El máximo responsable de los batallones de drones ucranianos ha revelado un dilema bastante inusual para sus tropas: hallar navíos enemigos navegando por la zona se ha convertido en una misión casi imposible. Tras una fulgurante ofensiva aérea de tres semanas, las rutas marítimas de abastecimiento rusas en toda la región han quedado completamente paralizadas.
Durante este periodo, los pilotos de estas naves no tripuladas han fijado en su punto de mira a decenas de embarcaciones cada semana. El objetivo principal de esta estrategia era sumamente claro, buscando privar a los soldados desplegados en el frente de combustible vital y material bélico indispensable.
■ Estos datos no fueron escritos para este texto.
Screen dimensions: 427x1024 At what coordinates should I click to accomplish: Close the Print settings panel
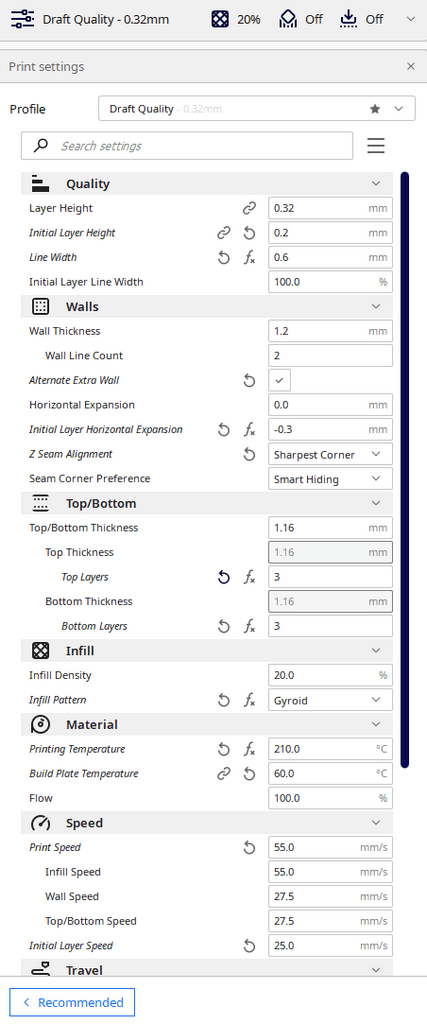[x=411, y=66]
A principios de julio se puso en marcha esta inmensa y calculada operación, conocida oficialmente bajo el nombre en clave de Operación MoLoChKa. Sin embargo, al dar por concluida su primera etapa recientemente, la cúpula militar de Ucrania se topó con un problema que muchos calificarían de envidiable, ya que la flota adversaria sencillamente se había esfumado del horizonte.
Cuando los radares se quedan vacíos de objetivos
Robert «Madjar» Brovdi, comandante de las fuerzas de sistemas no tripulados del ejército ucraniano, evaluó hace poco el formidable éxito de esta campaña marítima. Durante su comparecencia, compartió una anécdota con tintes casi irónicos que demuestra cómo sus operadores han cumplido sus órdenes con una eficacia abrumadora.
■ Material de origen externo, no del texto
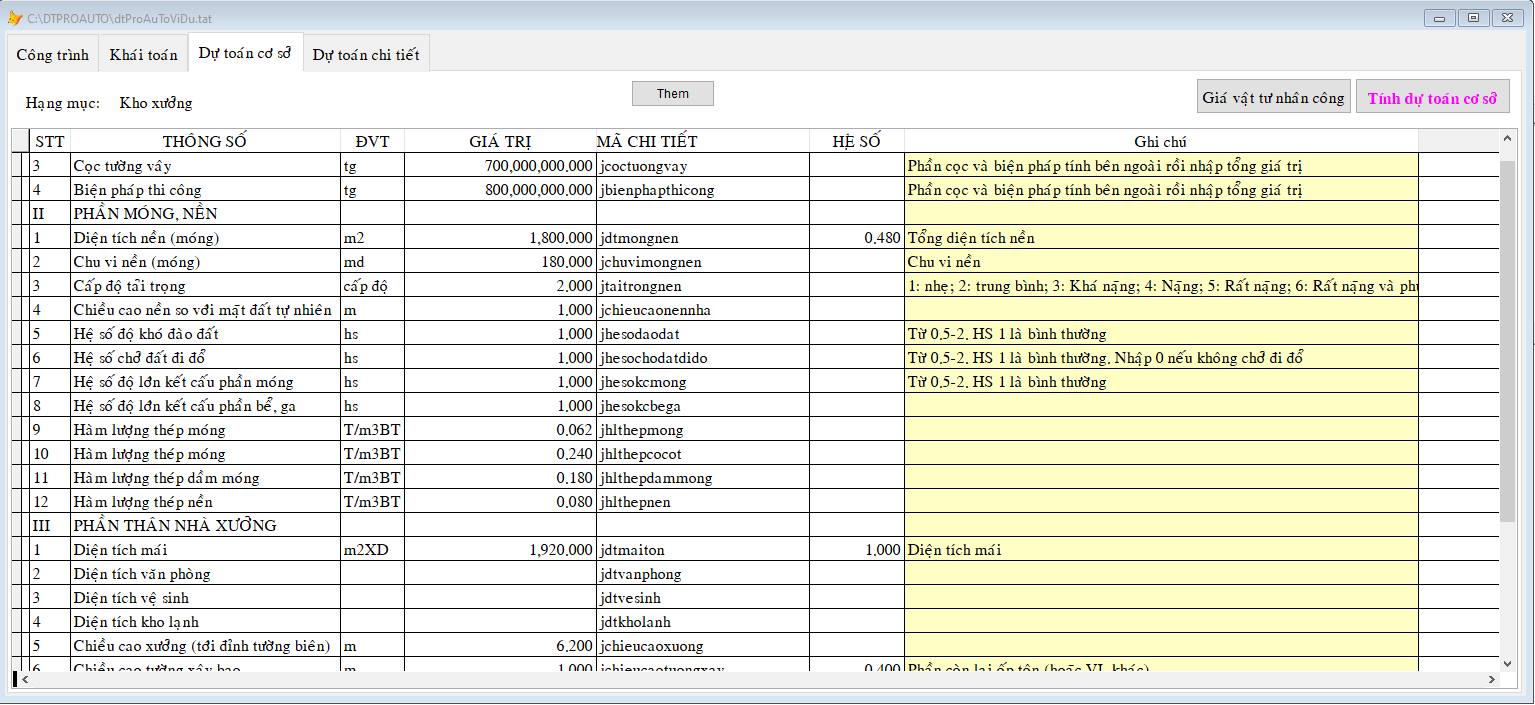
Task: Click the horizontal scrollbar left arrow
Action: (x=24, y=679)
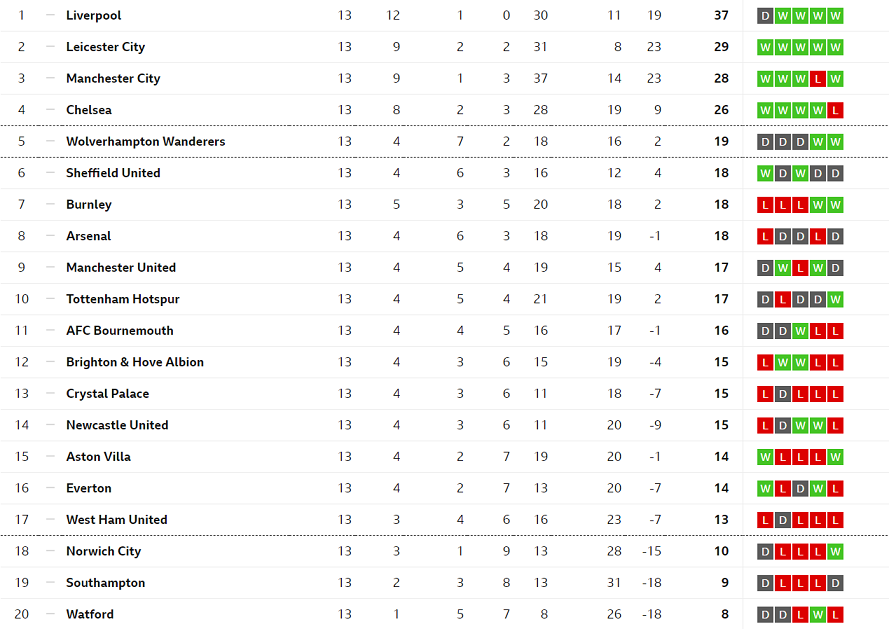Click the red L badge in Chelsea's form

[x=835, y=110]
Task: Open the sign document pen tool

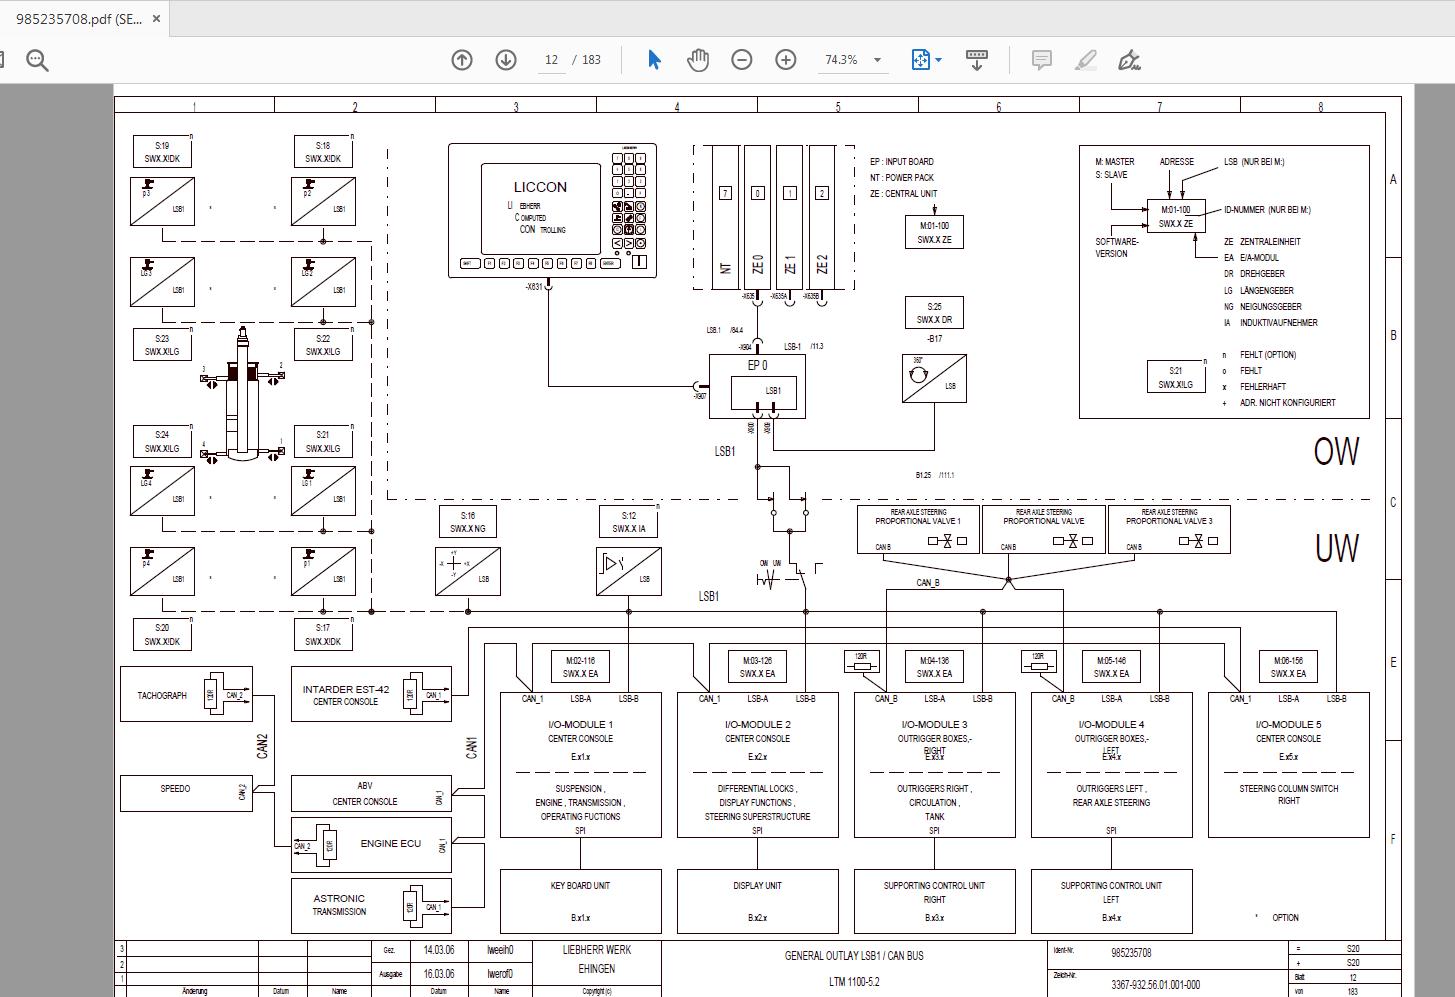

«Habíamos prometido impactar contra 221 buques, pero ahora nos toca buscar a fondo porque sencillamente ya no quedan más. Lo único que flota hoy en día son restos destrozados, convertidos en barcazas inertes», detalló Brovdi. Asimismo, el comandante subrayó que el vital Estrecho de Kerch se encuentra actualmente bloqueado sin una fecha estimada de reapertura.
A lo largo de esta vertiginosa oleada de asaltos, las unidades especializadas lograron asestar golpes certeros a un total de 201 naves rusas. Las estadísticas oficiales corroboran que 129 de esos navíos fueron neutralizados en las aguas del Mar de Azov, mientras que los 72 restantes sufrieron impactos directos y calculados en pleno Mar Negro.
Precisión quirúrgica para desmantelar la flota
La táctica desplegada por los pilotos ucranianos destaca por su meticulosa planificación. En lugar de intentar hundir a toda costa cada navío detectado, han centrado todos sus esfuerzos exclusivamente en aniquilar los sistemas más cruciales de las embarcaciones.
Esto implica que los drones han destrozado con exactitud milimétrica los motores, las unidades de mando y las antenas de comunicación. Gracias a esta sofisticada metodología, los barcos han quedado reducidos a objetivos a la deriva y sin energía, evitando de paso desencadenar graves desastres ecológicos por derrames de crudo.
- Ofensivas concentradas: Destrucción deliberada de los sistemas de propulsión y guiado.
- Táctica ecológica: Prevención de vertidos masivos de combustible al mar.
- Embarcaciones neutralizadas: Los navíos deambulan ahora como meros trozos de metal inservibles.
Los ferris y petroleros rusos incapacitados son incapaces de avanzar un solo centímetro si no es con la asistencia de remolcadores. Cabe destacar además que este balance oficial no contabiliza las incursiones independientes perpetradas por el Servicio de Seguridad de Ucrania (SBU) ni por otras ramas de las fuerzas armadas.
Por consiguiente, es muy probable que la cifra auténtica de navíos neutralizados en toda el área sea bastante más elevada. Este incesante acoso aéreo ha sacudido profundamente a los altos mandos rusos, provocando que Moscú esté planeando medidas bastante drásticas como contramedida.
Con el fin de blindar sus imprescindibles vías comerciales, las autoridades rusas barajan muy seriamente la opción de pertrechar a los cargueros civiles de grano con ametralladoras pesadas y lanzamisiles portátiles para frenar esta sangría de pérdidas.